• Supplied passage:
[Start]

IMCoS will meet this October 6-9 in Riga; in 1997 it’s Budapest, September 26-29.  The organization publishes a quarterly journal and holds an annual map fair.  Contact Harry Pearce, Hon. Sec., 29 Mount Ephraim Road, Streatham, London SW16 1NQ, England.

Map Societies

We continue to recommend regional map societies as venues of enlightenment and camaraderie that are often close at hand.  Most issue very interesting publications.  We suggest that the time is ripe to form a consortium that for a supplementary fee to their local society would distribute all the various newsletters to interested subscribers world wide.

Arizona Map Society; Jack Mount, sec., Science-Engineering Library, Univ. of Arizona, Tucson 85721.

Boston Map Society; David A. Cobb, Harvard Map Collection, Harvard College Library, Cambridge, MA 02138.

California Map Society; c/o Center for East Asian Studies, Stanford, CA 94395

Chicago Map Society; c/o Newberry Library, 60 West Walton St., Chicago, IL 60610-3380.

Map Society of British Columbia; P.O. Box 37109, 2930 Lonsdale Ave., North Vancouver, British Columbia, Canada

Michigan Map Society; P.O. Box 1201, Ann Arbor, MI 48106

New York Map Society; c/o Map Division, The New York Public Library; Fifth Ave. & 42nd St., New York, NY 10018-2788

Northern Ohio Bibliographic Society, Map Interest Committee, Maureen Farrell, Map Collection, Cleveland Public Library, Map Collection, 325 Superior Ave., Cleveland, OH 44114-1271

Rocky Mountain Map Society; c/o Wes Brown, 1726 Hudson St., Denver, CO 80220.

Washington Map Society; c/o Geography and Map Division, Library of Congress, Washington, D.C. 20540

Symposia, Fairs and Periodicals

The Society for the History of Discoveries will hold their annual meeting in Portland, Maine on November 1-2, 1996.  Papers will be presented on “Columbus and Navigation”, “European Overseas Rivalry”, “Arctic Discovery” and charting the New England coast and discovering its interior.  Registration is $125.  Contact the Osher Map Library, University of Southern Maine, PO Box 9301, Portland, ME 04104-9301.

[End]

• Stated goal: Can you copy everything from "Washington Map Society;" down to "Portland, ME 04104-9301." in the map societies passage, switching "annual meeting" for "yearly meeting"?

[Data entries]
[Start]

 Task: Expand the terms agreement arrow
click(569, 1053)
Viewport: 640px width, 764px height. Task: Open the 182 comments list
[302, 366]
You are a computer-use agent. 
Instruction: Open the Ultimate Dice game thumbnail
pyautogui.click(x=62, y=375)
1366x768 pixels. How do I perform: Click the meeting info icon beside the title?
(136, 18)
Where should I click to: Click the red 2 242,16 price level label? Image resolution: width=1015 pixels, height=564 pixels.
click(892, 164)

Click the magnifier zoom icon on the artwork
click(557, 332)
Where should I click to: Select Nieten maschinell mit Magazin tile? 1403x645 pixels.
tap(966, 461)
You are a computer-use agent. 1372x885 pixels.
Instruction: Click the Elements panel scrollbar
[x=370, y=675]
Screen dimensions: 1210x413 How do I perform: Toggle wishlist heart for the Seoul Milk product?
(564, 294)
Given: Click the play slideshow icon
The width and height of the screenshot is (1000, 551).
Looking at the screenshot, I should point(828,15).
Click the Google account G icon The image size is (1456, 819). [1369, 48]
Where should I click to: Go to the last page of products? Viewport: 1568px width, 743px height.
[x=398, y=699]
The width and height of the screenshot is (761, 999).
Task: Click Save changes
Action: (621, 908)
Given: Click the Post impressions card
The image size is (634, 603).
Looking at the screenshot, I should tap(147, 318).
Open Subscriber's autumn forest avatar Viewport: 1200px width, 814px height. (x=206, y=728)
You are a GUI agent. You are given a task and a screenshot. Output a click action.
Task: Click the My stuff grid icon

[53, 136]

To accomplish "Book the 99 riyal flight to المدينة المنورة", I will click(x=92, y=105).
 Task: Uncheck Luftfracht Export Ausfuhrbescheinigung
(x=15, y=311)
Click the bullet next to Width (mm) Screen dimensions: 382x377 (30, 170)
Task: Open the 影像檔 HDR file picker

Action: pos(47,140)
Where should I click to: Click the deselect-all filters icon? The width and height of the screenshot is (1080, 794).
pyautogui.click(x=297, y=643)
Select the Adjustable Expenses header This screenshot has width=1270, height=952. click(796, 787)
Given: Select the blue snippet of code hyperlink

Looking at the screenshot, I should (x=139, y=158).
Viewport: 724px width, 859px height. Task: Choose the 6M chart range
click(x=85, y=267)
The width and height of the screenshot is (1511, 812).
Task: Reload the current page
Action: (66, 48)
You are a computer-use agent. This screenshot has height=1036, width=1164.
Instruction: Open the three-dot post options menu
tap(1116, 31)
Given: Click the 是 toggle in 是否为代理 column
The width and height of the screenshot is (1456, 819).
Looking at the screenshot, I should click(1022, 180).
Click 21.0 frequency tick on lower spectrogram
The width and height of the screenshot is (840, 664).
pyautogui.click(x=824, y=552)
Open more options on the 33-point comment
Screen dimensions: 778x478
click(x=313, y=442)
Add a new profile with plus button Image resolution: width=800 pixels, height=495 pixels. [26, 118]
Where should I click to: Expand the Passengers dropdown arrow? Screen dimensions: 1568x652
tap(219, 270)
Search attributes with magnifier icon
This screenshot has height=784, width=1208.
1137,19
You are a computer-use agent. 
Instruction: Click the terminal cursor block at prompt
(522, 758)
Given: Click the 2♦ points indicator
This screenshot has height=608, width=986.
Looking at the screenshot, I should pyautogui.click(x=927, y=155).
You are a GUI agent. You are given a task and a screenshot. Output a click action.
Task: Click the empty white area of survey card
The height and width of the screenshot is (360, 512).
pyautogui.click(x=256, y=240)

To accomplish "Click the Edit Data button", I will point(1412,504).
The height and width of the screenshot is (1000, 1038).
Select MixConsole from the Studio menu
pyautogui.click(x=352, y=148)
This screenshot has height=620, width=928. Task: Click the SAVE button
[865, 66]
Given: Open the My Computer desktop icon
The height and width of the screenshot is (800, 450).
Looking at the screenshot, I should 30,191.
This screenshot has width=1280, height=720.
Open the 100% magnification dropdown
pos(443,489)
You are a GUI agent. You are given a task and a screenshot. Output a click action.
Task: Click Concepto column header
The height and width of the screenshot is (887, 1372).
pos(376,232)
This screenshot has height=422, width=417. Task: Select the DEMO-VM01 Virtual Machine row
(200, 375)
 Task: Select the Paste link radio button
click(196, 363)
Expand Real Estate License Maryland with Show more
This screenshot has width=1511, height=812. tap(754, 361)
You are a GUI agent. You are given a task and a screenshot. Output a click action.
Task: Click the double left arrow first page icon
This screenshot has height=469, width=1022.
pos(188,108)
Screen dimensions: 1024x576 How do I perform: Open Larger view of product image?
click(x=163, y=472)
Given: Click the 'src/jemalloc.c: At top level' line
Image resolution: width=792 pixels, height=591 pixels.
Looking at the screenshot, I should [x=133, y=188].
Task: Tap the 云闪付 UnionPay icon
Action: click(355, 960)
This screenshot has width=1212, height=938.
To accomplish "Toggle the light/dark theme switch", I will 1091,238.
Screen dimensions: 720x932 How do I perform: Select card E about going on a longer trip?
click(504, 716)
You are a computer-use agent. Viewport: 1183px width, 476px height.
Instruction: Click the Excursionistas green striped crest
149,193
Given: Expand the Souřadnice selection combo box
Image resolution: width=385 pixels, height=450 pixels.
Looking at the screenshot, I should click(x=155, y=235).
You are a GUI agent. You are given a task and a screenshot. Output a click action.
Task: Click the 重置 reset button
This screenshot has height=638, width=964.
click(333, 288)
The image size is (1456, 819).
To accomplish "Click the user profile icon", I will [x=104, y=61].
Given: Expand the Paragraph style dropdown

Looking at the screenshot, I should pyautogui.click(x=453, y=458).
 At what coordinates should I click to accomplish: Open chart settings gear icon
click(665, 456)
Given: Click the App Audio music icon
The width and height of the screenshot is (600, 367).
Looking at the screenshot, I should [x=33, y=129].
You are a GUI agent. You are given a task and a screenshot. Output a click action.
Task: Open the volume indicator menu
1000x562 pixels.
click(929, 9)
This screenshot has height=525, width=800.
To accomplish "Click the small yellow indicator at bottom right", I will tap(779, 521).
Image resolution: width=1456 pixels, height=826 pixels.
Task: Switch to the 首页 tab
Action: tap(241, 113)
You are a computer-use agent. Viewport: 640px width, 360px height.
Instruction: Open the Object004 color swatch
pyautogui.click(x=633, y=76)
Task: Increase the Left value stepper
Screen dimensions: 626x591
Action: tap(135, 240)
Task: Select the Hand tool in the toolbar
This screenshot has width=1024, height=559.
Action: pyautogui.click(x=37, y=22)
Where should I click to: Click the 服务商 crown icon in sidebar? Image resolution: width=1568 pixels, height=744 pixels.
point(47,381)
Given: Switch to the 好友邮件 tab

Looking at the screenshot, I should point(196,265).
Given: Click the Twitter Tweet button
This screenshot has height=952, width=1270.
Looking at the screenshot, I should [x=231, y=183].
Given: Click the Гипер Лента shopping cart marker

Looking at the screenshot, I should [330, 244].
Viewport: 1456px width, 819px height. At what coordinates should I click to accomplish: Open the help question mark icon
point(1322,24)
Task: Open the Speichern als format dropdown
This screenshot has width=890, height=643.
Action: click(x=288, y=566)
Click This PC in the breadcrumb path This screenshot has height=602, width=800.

[End]

• Result of the exercise:
Washington Map Society; c/o Geography and Map Division, Library of Congress, Washington, D.C. 20540

Symposia, Fairs and Periodicals

The Society for the History of Discoveries will hold their yearly meeting in Portland, Maine on November 1-2, 1996.  Papers will be presented on “Columbus and Navigation”, “European Overseas Rivalry”, “Arctic Discovery” and charting the New England coast and discovering its interior.  Registration is $125.  Contact the Osher Map Library, University of Southern Maine, PO Box 9301, Portland, ME 04104-9301.